Três servidores da prefeitura de Bonito (MS), foram presos na operação Águas Turvas, que apura desvio de R$4,3 milhões a partir de fraudes em licitações. A investigação é do Grupo Especial de Combate à Corrupção (Gecoc), do Ministério Público de Mato Grosso do Sul, que cumrpiu quatro mandandos de prisão preventiva.
O g1 apurou que os presos são:
Edilberto Cruz Gonçalves, secretário de Finanças de Bonito
Carlos Henrique Sanches Corrêa, arquiteto e fiscal de obras públicas da cidade
Luciane Cíntia Pazette, gerente do setor de licitação
Genilton da Silva Moreira, empresário.
Em nota, a prefeitura de Bonito disse que está à disposição das autoridades responsáveis para contribuir com a investigação, mas não se posicionou sobre as prisões dos servidores (leia a íntegra mais abaixo).
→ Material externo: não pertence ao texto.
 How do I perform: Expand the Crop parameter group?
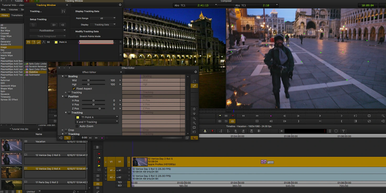click(63, 130)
O g1 não localizou as defesas de Edilberto Cruz, Carlos Henrique Sanches e Luciane Cíntia Pazette até a última atualização desta reportagem.
O esquema
A operação do MPMS cumpriu quatro mandados de prisão preventiva e 15 mandados de busca e apreensão nas cidades de Campo Grande, Bonito, Terenos (MS) e Curitiba (PR), na terça-feira (7).
Além de fraudes em licitações, as investigações apuram os crimes de organização criminosa, corrupção ativa e passiva e lavagem de dinheiro.
A apuração identificou a existência de um grupo criminoso atuando de forma sistemática na fraude de licitações de obras e serviços de engenharia no município de Bonito desde 2021.
De acordo com o MPMS, as licitações eram manipuladas com simulações de concorrência e exigências específicas criadas para direcionar os contratos às empresas ligadas ao grupo investigado.